= Opdracht A =
Vertaal deze zin uit de tekst over Prokop Oberthor naar het Engels: "Het regiment werd later verlegd naar Bela Crkva, toen Weißkirchen genaamd."
= Opdracht B =
Schrijf het vervolg van de tekst over Prokop Oberthor, aansluitend op de laatste zin ervan.

= Gegeven tekst =

--------------------

Prokop Oberthor
Prokop Oberthor (Praag, 1 juli 1872 – aldaar, 8 juni 1958) was een Boheems componist, muziekpedagoog, militaire kapelmeester en hoornist.
Levensloop
[bewerken | brontekst bewerken]Oberthor studeerde van 1885 tot 1891 hoorn aan het toenmalige Prager Konservatorium, nu Státní konservatori hudby v Praze te Praag bij onder anderen Josef Bohuslav Foerster (harmonie). Van 1892 tot 1894 was hij dirigent van het kaiserliche und königliche privé-burgerkorps te Graz. Van 1894 tot 1910 was hij kapelmeester van de militaire muziekkapel van het Infanterie Regiment "Freiherr von Drathschmidt" Nr. 101 in Zagreb, toen nog Agram geheten. Hier gaaf hij les aan het plaatselijke conservatorium voor blaasinstrumenten en harmonieleer. Het regiment werd later verlegd naar Bela Crkva, toen Weißkirchen genaamd. Vervolgens was hij tot 1914 dirigent van de muziekkapel van het Infanterie Regiment nr. 37 te Wenen en van 1914 tot 1918 van de muziekkapel van het Infanterie Regiment nr. 29.

--------------------

= Beschikbare gegevens =
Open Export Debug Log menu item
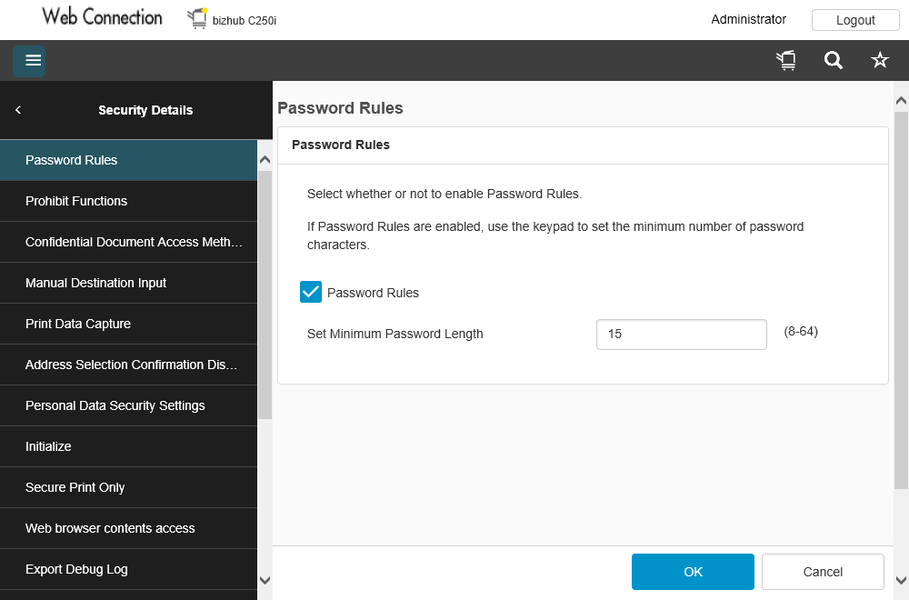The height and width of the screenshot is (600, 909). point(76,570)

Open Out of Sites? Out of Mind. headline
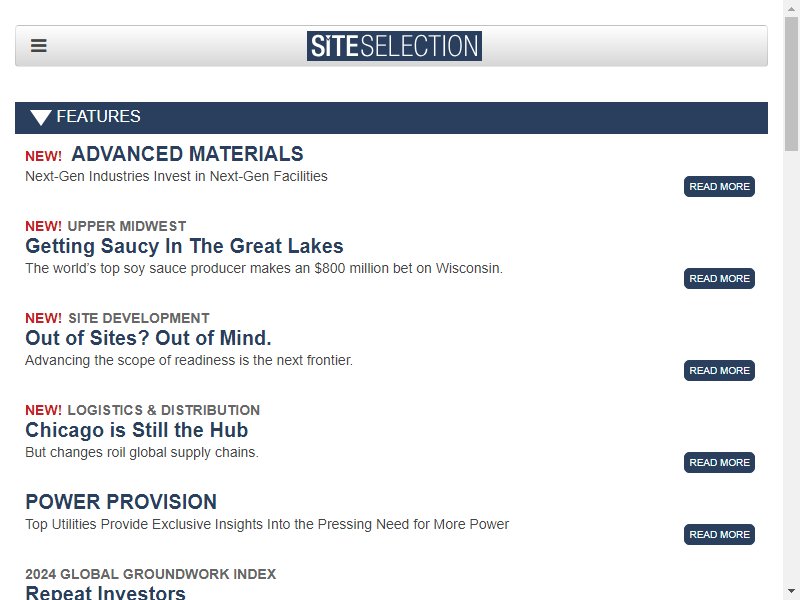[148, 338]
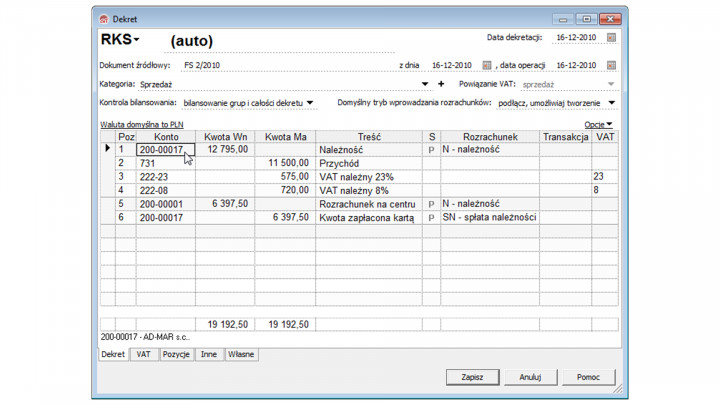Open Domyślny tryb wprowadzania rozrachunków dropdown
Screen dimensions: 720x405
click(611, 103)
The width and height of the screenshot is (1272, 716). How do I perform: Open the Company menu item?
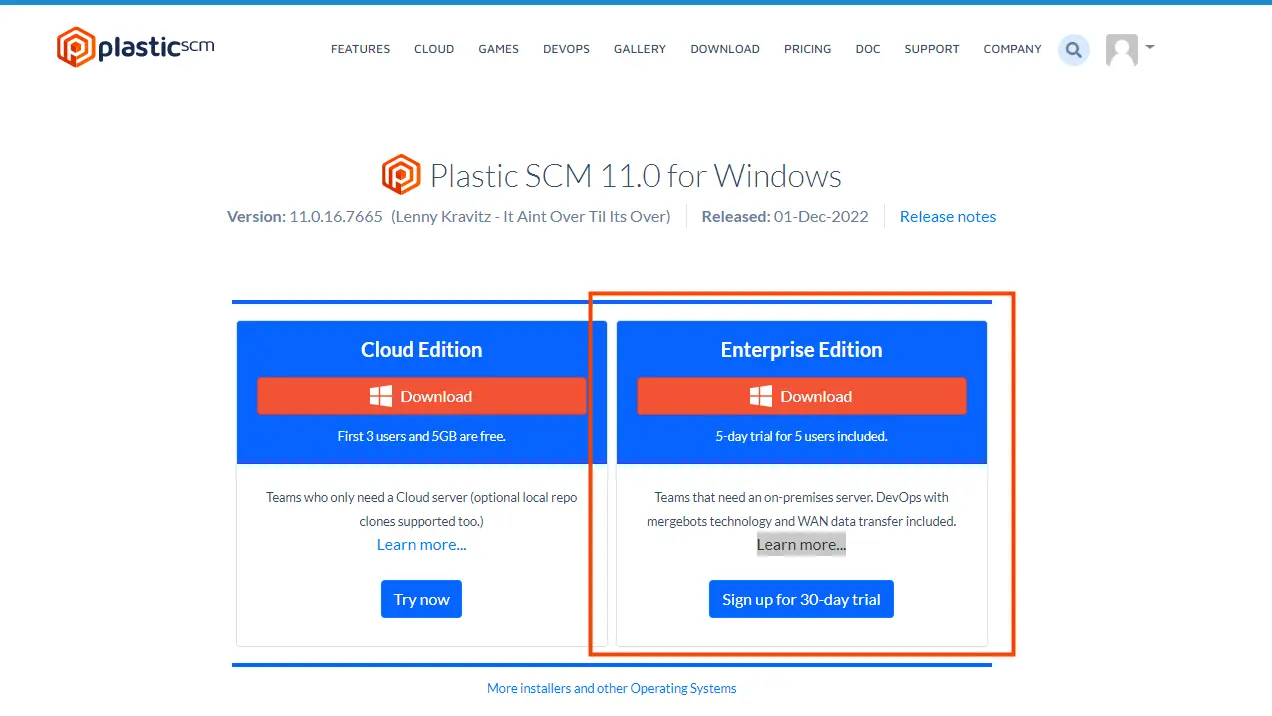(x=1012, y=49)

--------------------

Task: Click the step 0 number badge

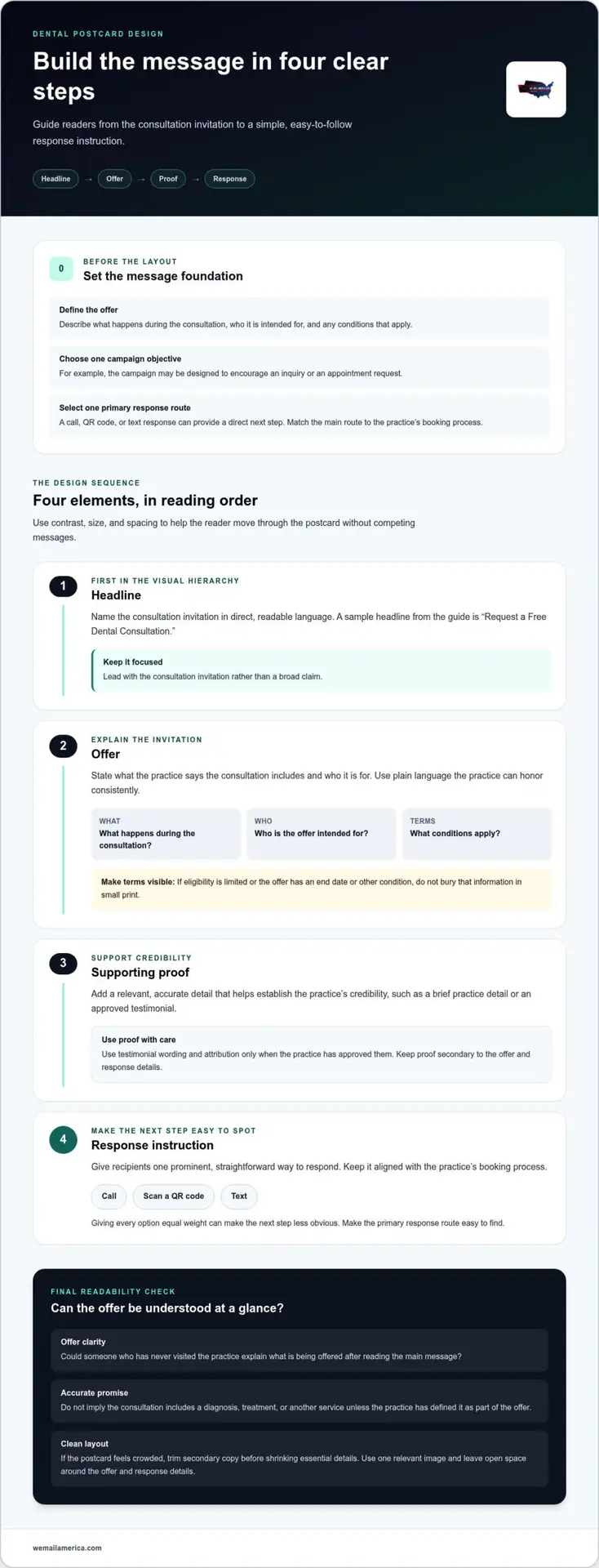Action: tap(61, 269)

--------------------

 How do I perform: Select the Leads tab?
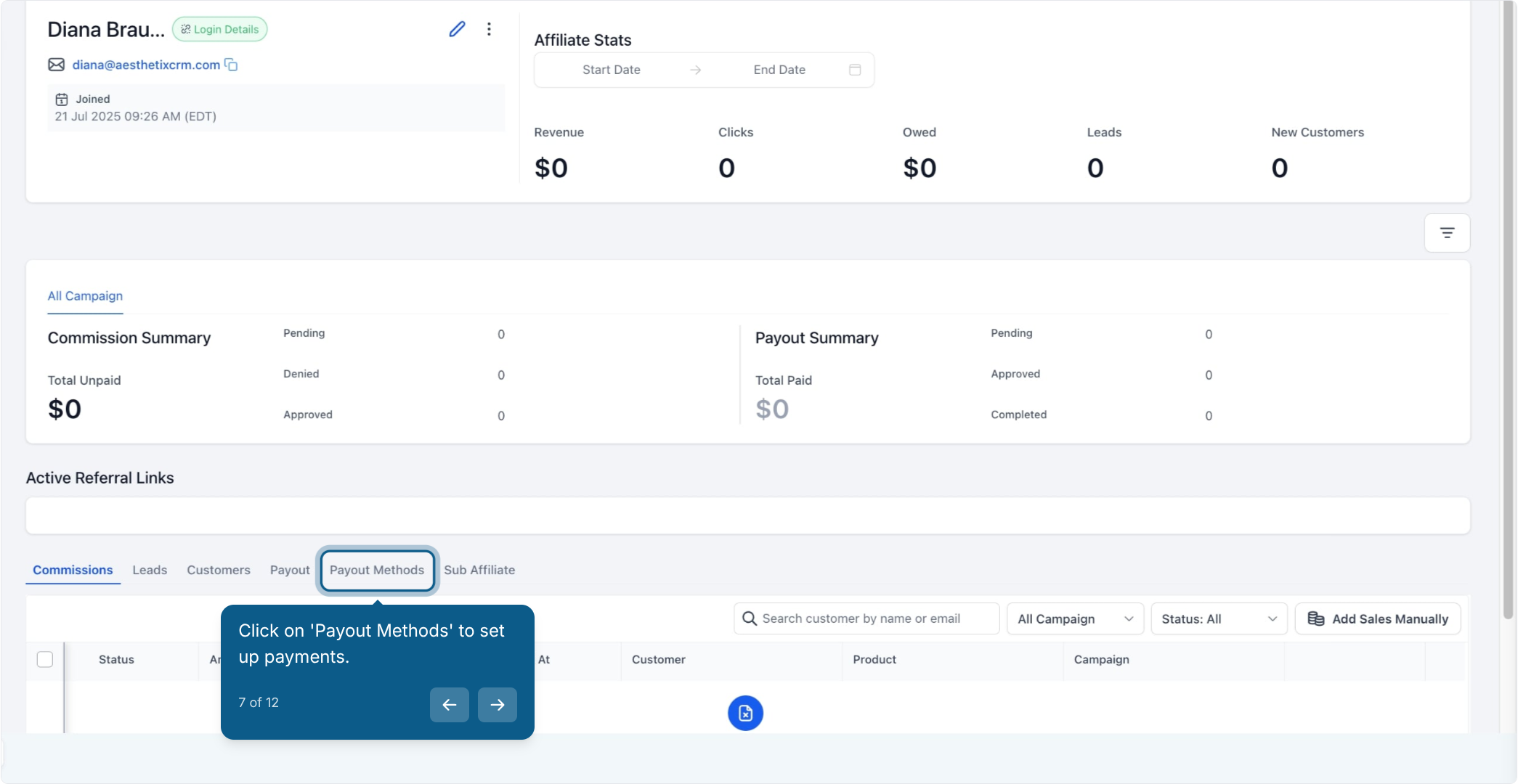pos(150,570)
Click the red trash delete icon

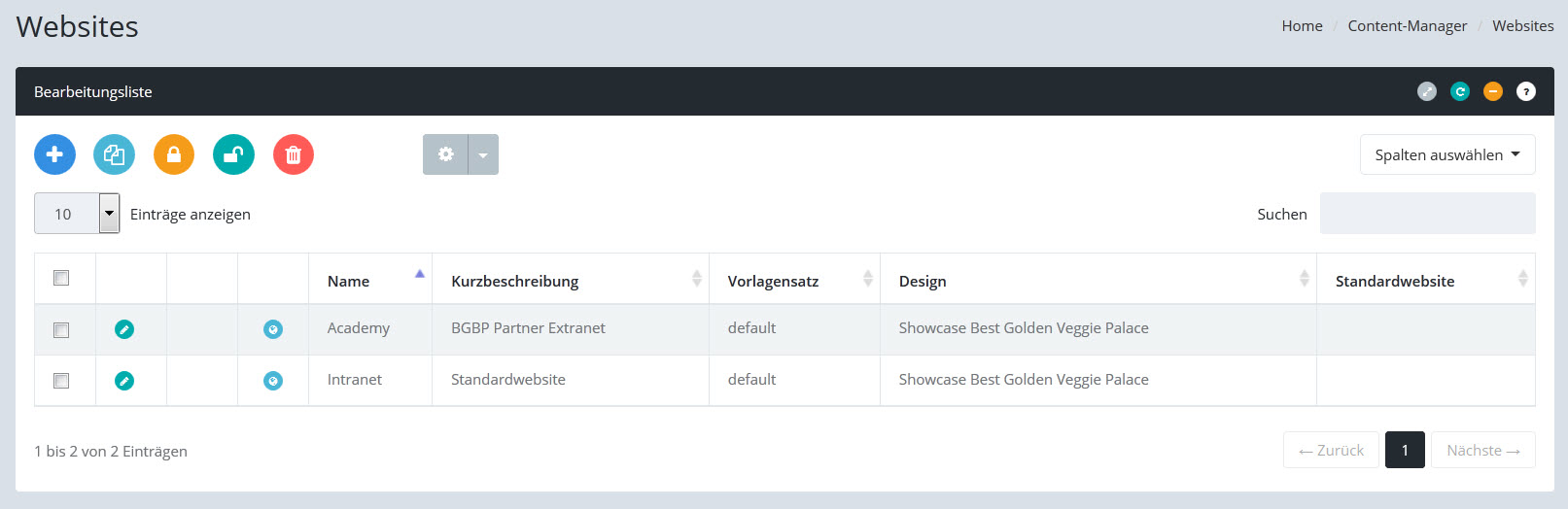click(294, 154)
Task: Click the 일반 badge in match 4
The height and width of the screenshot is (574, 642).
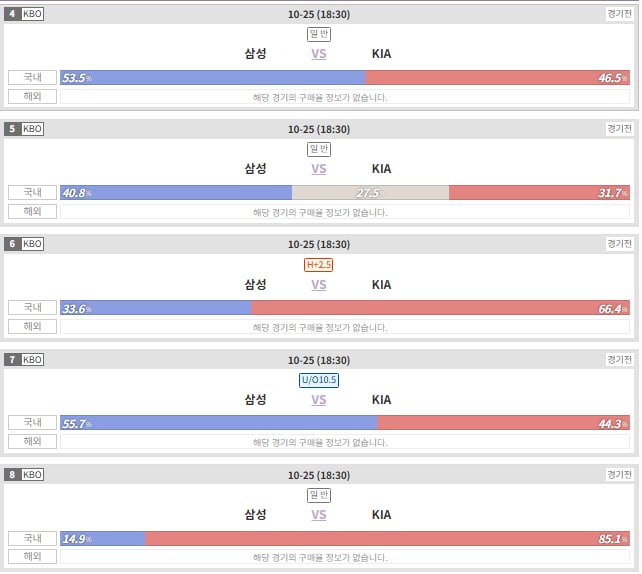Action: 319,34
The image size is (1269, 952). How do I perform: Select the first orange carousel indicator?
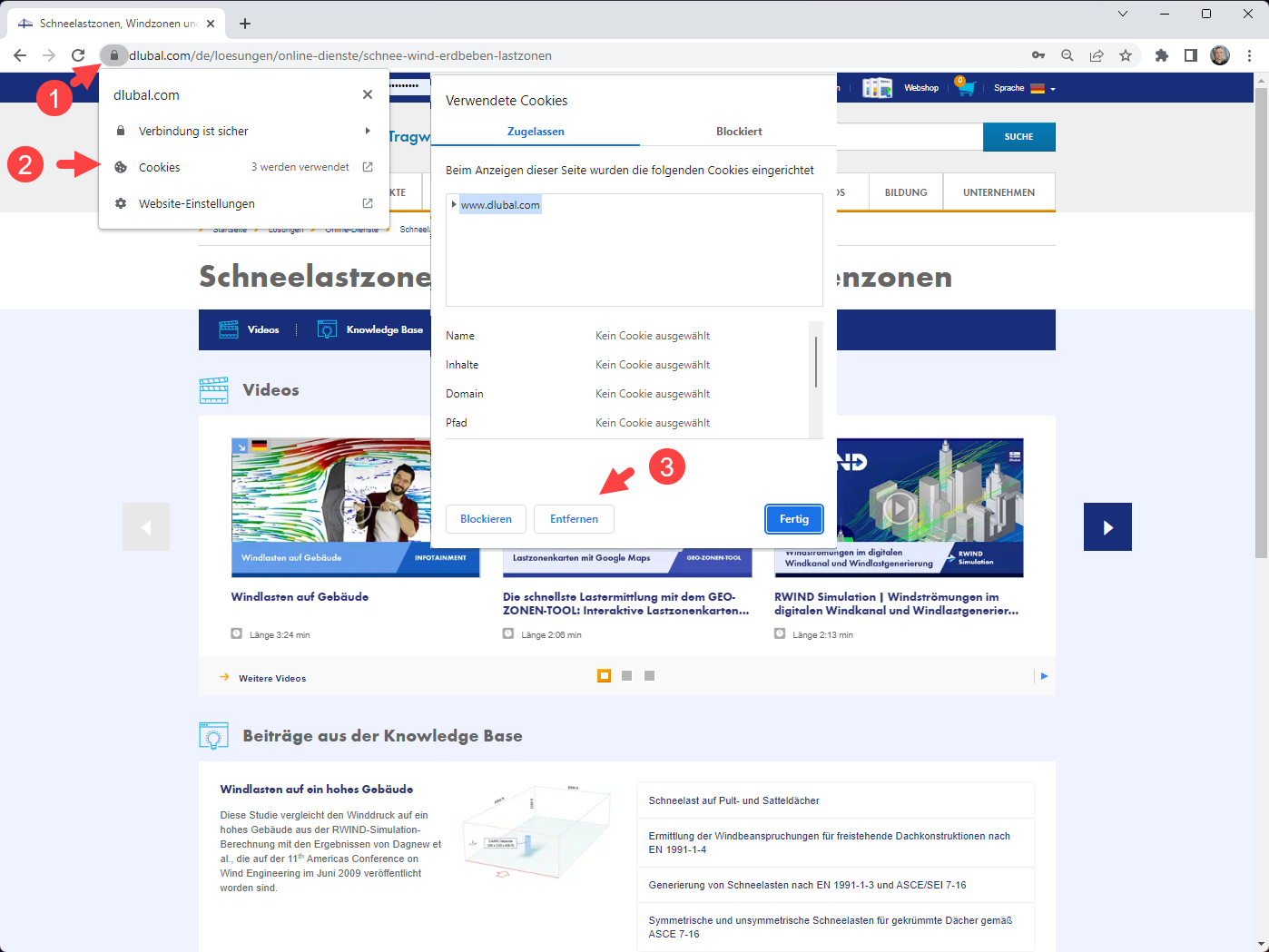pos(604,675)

--------------------

= Antwoord A =
The regiment was later moved to Bela Crkva, then called Weißkirchen.

= Antwoord B =
Na de Eerste Wereldoorlog werd hij opgenomen in het Tsjecho-Slowaaks leger en werd dirigent van de militaire muziekkapel van de garnizoenmuziek in Čáslav (Tschaslau). Daarna werd hij dirigent van de garnizoenmuziek Praag nr. IV. In 1919 wisselde hij als dirigent naar het Infanterie Regiment nr. 48 in Benešov (Beneschau). In 1922 werd hij medewerker in het Tsjecho-Slowaaks ministerie van landsverdediging en was van 1923 tot 1925 commandant van de militaire muziekschool te Roudnice nad Labem (Raudnitz). Van 1925 tot 1936 was hij inspecteur van de militaire muziek in Tsjechoslowakije. Een buitengewoon succes bereikt hij met een Tsjechisch militair orkest tijdens een internationaal wedstrijd van militaire orkesten in 1933 in Parijs. In 1936 ging hij met pensioen.
Als componist schreef hij verschillende werken voor harmonieorkest.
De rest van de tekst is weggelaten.